DataStax is using Nvidia’s NIM inference and NeMo retriever microservices to generate RAG vector embeddings faster for Astra DB.
DataStax provides Astra DB – a scale-out, cloud-native Cassandra-based, NoSQL database that incorporates vector embeddings – as a service. Vector Embeddings are coded, multi-dimensional representations of text, audio and images used for similarity-based semantic search in generative AI large language models (LLMs). RAGStack provides a RAG capability to Astra DB via a LlamaIndex partnership. RAG stands for retrieval-augmented generation and adds an organization’s own data to LLMs to help prevent Gen AI hallucinations.
DataStax chairman and CEO Chet Kapoor explained in a statement: “RAG has emerged as the pivotal differentiator for enterprises building genAI applications with popular large language frameworks. … Integrating Nvidia NIM into RAGStack cuts down the barriers enterprises are facing to bring them the high-performing RAG solutions they need to make significant strides in their Gen AI application development.”
Organizations building generative AI applications need to vectorize existing and newly-acquired unstructured data for integration into large language models (LLMs). The embeddings need generating in near-real time from newly-arrived data, and added to the database index.

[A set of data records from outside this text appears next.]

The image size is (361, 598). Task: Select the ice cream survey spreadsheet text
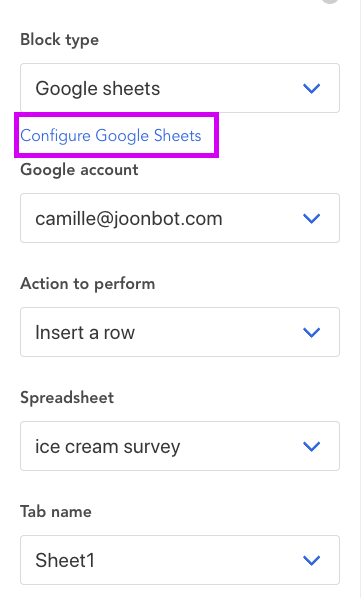(107, 447)
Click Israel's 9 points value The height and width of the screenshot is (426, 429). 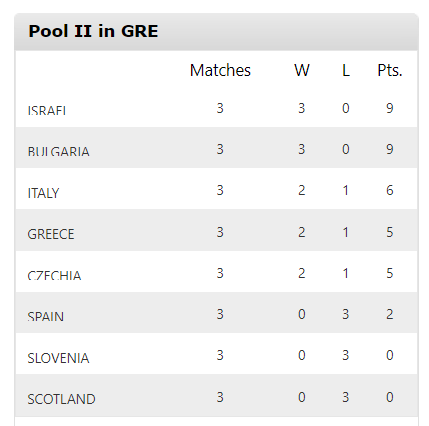(390, 108)
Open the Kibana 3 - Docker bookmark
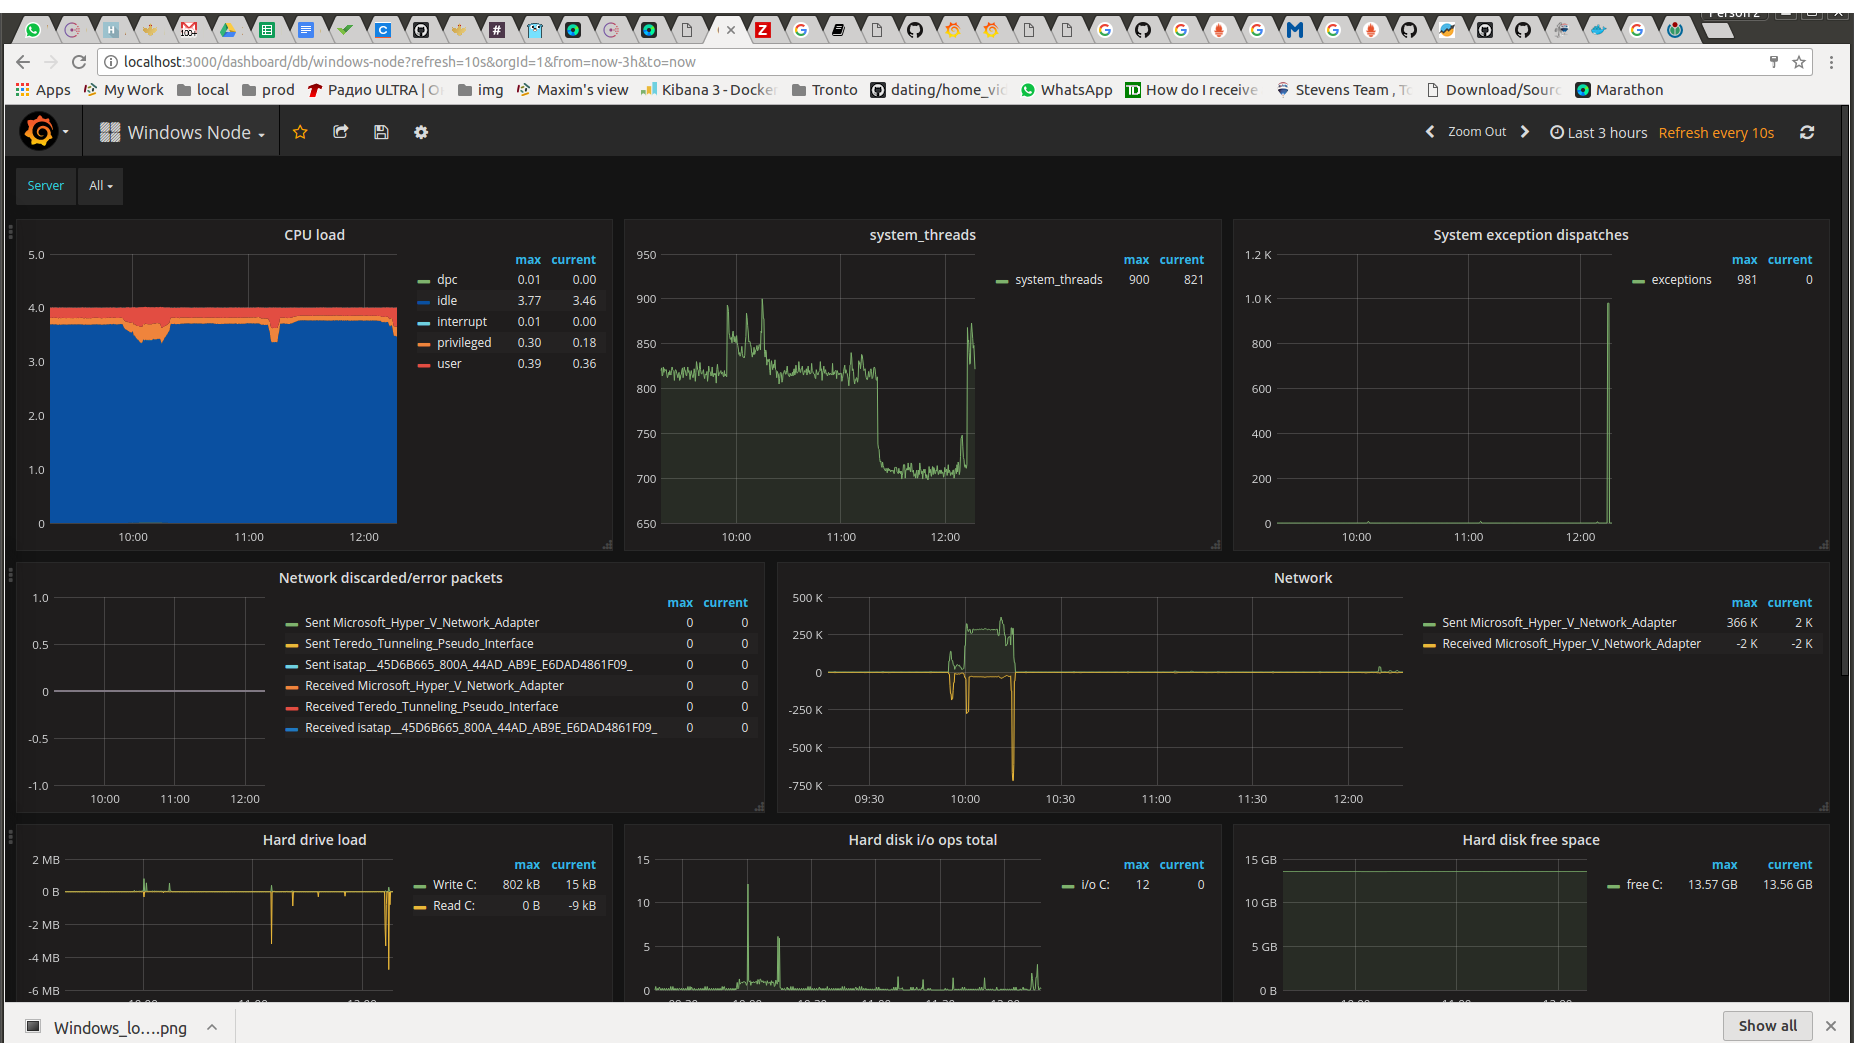 709,90

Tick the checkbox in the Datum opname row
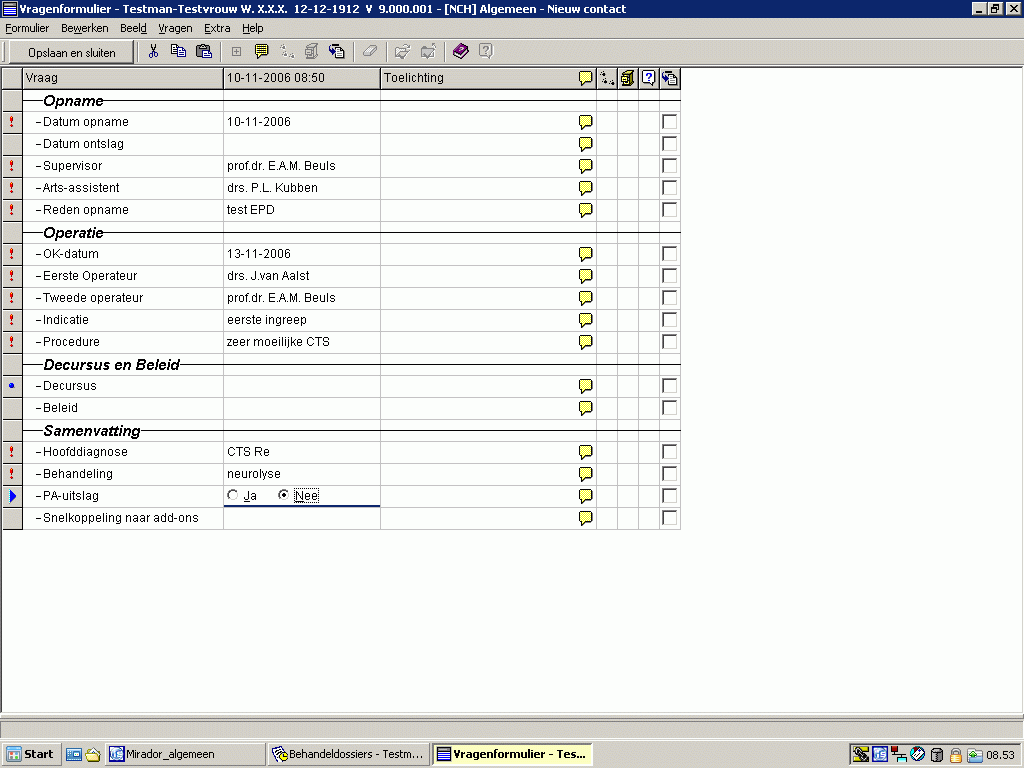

NeMo Retriever generates over 800 embeddings per second per GPU, and pairs with Astra DB, which can ingest new embeddings at more than 4000 transactions per second with single-digit millisecond latencies, on industry-standard storage hardware. With embedded inferencing built on Nvidia’s NeMo and Triton Inference Server software, AstraDB vector performance on RAG use cases running on Nvidia H100 GPUs achieved 9.48ms latency embedding and indexing documents.
DataStax claims that, with this integration, users will be able to create instantaneous vector embeddings 20x faster than other popular cloud embedding services and benefit from an 80 percent reduction in cost for services.
Enterprises can validate the availability and performance of various combinations of embedding and LLM models for common RAG pipelines by using a RAGStack compatibility matrix tester.
DataStax is also launching, in developer preview, a new feature called Vectorize. This performs embedding generations at the database tier, enabling users to leverage Astra DB to generate embeddings using its own NeMo microservices instance, and passing cost savings directly to the customer.
Nvidia’s Kari Briski, VP of of AI software, said: “Enterprises are looking to leverage their vast amounts of unstructured data to build more advanced generative AI applications. Using the integration of Nvidia NIM and NeMo Retriever microservices with the DataStax Astra DB, businesses can significantly reduce latency and harness the full power of AI-driven data solutions.”
Read a DataStax vector search explainer here.
Bootnote.
Triton is Nvidia open source software for running inference workloads on GPUs or CPUs.